**Records for processing:**
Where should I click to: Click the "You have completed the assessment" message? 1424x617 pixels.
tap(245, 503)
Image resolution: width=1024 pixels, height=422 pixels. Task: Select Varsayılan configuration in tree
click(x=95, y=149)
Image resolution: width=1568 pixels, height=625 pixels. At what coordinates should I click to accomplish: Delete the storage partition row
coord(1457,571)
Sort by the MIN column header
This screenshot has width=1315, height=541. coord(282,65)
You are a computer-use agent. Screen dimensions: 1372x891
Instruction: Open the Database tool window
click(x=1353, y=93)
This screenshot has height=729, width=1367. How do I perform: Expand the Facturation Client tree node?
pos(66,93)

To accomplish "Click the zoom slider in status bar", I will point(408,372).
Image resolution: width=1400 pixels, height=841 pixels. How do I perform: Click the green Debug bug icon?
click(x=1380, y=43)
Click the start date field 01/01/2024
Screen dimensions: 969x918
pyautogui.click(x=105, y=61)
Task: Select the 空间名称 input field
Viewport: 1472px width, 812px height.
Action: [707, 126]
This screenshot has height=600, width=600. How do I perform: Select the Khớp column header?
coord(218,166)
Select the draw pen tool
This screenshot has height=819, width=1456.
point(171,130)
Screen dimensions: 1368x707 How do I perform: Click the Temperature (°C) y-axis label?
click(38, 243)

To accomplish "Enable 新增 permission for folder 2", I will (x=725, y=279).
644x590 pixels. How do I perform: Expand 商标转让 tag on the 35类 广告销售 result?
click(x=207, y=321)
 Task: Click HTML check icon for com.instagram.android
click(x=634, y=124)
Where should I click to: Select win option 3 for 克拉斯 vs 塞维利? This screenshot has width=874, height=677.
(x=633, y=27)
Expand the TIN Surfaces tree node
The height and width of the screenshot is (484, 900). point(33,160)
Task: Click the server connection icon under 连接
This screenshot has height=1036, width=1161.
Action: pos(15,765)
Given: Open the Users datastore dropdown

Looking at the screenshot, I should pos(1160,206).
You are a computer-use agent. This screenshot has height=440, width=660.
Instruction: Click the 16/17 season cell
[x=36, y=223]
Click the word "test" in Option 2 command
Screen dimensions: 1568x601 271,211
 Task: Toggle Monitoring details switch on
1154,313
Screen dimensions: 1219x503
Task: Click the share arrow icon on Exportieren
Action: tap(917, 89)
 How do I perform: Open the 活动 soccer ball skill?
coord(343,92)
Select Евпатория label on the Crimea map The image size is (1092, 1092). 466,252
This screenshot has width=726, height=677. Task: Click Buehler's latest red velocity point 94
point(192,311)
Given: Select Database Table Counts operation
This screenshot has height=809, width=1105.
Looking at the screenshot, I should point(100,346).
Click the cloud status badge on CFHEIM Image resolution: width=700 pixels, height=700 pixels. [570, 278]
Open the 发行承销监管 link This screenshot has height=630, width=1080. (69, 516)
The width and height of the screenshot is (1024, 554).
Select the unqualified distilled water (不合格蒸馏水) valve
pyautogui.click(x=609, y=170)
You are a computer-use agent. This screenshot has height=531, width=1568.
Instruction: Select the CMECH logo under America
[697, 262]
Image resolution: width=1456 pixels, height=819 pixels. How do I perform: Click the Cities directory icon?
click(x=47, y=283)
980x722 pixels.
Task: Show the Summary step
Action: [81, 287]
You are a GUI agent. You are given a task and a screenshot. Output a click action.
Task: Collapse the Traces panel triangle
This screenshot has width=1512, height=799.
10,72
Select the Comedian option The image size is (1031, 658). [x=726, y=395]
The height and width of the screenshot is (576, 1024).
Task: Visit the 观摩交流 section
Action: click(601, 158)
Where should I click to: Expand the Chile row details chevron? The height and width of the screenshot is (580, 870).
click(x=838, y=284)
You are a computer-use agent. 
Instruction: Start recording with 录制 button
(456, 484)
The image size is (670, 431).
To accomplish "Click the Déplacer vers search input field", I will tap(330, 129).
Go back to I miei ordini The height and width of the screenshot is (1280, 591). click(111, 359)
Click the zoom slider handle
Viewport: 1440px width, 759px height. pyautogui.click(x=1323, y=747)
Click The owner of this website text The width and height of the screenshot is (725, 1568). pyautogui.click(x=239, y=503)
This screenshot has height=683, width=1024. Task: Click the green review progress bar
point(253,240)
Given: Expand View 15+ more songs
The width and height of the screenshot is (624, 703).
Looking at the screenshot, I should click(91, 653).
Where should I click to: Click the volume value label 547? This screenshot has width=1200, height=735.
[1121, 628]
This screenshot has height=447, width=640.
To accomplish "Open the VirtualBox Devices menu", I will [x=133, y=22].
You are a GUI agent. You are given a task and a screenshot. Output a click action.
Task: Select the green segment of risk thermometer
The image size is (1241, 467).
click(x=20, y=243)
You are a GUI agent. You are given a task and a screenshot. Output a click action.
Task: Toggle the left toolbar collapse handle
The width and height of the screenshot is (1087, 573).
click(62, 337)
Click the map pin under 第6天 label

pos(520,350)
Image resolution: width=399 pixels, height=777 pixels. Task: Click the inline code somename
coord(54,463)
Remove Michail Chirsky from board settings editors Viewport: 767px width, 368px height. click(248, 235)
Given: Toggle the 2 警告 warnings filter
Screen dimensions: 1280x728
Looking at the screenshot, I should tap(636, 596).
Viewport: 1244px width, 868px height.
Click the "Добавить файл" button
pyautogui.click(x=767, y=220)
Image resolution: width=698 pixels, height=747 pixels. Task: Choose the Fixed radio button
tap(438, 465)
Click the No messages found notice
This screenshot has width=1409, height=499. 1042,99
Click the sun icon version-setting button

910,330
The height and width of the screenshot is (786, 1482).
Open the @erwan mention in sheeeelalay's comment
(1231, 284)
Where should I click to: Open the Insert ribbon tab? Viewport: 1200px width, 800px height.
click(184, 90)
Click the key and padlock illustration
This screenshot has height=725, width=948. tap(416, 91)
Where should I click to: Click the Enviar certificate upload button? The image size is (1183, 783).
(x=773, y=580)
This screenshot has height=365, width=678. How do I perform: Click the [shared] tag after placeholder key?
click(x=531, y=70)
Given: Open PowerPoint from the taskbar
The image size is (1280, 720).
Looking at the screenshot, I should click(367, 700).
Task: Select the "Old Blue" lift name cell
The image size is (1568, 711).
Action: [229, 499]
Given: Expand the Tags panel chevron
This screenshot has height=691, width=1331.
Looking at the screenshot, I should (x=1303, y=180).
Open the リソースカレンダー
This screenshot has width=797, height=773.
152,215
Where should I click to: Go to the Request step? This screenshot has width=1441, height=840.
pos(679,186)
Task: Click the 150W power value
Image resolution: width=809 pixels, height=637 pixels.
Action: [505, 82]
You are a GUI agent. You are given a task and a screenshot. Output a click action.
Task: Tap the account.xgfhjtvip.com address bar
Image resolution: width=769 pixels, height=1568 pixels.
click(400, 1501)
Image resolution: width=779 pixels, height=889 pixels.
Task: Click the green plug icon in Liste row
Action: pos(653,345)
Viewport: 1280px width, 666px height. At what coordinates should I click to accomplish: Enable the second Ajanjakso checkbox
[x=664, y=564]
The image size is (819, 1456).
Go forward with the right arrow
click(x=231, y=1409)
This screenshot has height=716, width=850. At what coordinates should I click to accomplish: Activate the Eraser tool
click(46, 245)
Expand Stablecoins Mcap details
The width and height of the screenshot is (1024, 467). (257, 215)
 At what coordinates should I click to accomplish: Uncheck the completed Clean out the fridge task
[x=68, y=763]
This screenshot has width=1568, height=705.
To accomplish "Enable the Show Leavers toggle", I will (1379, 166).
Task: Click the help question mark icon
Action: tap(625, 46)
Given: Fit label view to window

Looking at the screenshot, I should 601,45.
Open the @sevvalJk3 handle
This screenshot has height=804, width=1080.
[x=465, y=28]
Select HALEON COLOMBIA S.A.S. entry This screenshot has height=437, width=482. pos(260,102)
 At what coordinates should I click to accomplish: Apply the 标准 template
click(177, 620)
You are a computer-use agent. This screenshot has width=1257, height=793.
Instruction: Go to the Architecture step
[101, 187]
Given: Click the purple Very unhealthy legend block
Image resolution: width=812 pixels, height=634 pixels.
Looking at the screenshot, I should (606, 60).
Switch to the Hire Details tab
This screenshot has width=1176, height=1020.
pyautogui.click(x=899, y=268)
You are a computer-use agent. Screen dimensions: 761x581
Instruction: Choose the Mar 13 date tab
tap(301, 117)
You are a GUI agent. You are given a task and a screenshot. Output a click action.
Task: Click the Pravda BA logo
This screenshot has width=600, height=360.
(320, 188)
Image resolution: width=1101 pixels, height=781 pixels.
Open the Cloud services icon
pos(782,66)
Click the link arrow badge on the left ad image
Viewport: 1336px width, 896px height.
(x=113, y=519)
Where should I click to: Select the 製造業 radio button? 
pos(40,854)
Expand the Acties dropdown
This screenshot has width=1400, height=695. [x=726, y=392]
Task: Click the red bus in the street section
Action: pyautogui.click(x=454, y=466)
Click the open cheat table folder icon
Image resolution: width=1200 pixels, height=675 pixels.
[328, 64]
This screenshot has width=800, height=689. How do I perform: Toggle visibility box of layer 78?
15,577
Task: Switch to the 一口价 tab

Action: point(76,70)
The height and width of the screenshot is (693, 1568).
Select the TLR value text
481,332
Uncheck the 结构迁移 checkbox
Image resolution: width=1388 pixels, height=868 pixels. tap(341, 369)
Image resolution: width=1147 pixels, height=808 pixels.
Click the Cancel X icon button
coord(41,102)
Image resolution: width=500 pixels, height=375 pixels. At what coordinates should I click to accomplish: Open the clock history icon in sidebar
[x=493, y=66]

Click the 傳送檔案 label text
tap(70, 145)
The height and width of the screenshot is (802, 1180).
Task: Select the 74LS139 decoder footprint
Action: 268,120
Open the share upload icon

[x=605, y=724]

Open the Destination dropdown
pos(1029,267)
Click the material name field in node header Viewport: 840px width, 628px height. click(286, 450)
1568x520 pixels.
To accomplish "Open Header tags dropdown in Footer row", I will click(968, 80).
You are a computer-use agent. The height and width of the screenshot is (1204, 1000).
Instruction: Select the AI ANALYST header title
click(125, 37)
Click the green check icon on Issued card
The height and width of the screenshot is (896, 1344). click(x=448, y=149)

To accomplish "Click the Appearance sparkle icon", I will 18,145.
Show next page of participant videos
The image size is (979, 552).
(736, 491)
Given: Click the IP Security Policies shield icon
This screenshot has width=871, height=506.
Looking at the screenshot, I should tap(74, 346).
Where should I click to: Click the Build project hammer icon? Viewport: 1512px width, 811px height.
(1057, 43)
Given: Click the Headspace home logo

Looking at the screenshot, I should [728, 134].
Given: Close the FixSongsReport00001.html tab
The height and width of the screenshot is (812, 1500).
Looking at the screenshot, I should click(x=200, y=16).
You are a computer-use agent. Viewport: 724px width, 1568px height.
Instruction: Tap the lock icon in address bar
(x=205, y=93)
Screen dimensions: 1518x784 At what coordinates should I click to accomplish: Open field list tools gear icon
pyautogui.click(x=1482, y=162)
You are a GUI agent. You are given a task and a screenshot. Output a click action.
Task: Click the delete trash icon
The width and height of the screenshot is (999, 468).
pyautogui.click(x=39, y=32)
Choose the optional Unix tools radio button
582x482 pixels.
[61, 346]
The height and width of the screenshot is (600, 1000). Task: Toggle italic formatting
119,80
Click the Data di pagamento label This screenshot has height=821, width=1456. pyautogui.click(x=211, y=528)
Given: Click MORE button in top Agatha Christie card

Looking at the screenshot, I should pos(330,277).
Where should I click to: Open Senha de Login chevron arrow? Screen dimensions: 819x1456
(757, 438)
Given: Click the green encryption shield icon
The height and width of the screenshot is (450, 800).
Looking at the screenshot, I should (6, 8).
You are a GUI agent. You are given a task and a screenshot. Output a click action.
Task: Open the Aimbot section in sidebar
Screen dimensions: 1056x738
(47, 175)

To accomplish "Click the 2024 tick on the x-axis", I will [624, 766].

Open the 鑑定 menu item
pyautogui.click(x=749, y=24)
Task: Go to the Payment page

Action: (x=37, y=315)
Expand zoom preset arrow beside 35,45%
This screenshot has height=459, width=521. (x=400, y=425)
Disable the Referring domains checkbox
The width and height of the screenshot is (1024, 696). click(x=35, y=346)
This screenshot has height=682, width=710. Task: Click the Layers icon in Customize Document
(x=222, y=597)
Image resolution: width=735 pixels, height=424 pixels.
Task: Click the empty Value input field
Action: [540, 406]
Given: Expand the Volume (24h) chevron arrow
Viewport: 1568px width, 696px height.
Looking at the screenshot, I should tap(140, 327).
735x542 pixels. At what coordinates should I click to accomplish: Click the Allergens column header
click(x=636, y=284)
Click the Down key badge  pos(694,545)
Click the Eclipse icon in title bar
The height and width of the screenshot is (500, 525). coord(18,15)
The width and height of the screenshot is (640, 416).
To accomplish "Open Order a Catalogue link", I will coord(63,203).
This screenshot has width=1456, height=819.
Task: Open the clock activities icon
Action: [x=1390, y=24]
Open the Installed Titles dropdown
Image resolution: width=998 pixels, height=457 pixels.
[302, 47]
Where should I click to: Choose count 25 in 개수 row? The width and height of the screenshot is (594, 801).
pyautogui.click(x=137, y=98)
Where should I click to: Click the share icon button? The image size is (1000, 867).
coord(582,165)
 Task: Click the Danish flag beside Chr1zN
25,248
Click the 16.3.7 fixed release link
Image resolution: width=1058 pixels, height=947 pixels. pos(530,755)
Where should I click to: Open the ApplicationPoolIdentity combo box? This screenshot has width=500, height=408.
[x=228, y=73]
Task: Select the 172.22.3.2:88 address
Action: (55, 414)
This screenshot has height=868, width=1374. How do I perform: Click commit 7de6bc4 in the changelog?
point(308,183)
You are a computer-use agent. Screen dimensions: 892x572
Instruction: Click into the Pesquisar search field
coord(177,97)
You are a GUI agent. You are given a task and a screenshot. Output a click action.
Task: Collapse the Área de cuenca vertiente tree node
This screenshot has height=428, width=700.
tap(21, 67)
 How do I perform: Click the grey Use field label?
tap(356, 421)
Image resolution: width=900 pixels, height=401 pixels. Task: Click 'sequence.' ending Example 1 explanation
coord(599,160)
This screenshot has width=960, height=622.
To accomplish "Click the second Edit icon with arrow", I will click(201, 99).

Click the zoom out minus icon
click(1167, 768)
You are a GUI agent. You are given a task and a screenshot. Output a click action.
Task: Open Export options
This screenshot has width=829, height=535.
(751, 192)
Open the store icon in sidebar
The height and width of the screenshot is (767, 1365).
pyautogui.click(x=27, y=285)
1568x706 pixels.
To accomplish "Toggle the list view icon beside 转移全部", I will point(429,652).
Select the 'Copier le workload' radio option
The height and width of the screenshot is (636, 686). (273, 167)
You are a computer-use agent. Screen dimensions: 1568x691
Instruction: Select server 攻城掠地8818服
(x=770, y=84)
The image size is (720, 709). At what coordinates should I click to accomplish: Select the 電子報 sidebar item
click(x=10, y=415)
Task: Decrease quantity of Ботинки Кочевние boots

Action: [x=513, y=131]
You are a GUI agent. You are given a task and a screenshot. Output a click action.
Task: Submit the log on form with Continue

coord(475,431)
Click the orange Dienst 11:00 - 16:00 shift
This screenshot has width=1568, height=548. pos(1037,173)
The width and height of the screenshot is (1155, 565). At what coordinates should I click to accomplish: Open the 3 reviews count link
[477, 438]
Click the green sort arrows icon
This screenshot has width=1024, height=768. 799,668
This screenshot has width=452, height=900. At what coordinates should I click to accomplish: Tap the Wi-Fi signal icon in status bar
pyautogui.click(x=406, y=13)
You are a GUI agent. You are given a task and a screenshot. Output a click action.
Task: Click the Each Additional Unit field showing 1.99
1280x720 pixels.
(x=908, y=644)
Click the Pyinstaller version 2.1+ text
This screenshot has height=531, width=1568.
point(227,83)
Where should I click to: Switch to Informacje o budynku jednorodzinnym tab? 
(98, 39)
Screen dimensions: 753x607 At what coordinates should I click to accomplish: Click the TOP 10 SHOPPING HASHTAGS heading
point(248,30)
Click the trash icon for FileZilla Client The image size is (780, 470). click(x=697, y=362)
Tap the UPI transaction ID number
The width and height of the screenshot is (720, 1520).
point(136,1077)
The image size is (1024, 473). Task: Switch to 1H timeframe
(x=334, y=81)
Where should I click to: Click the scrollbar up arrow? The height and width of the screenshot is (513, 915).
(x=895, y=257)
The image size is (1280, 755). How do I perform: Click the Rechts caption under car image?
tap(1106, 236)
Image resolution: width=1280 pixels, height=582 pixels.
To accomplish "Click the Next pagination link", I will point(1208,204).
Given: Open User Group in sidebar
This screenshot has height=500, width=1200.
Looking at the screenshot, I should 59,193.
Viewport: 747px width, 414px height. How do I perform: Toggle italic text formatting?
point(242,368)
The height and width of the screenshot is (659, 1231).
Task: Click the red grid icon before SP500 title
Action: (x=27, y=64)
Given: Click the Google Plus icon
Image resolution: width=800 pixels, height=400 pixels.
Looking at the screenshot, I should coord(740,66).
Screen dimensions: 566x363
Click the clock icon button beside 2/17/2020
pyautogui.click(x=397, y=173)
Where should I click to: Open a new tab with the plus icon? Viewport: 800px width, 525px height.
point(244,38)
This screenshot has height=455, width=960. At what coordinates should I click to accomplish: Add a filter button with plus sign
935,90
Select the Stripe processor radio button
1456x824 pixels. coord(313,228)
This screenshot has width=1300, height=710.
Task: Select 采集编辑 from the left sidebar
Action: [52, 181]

**The problem:**
Every line of the records above that contains the word "badge" should be counted, and only the total given.

**Result:**
3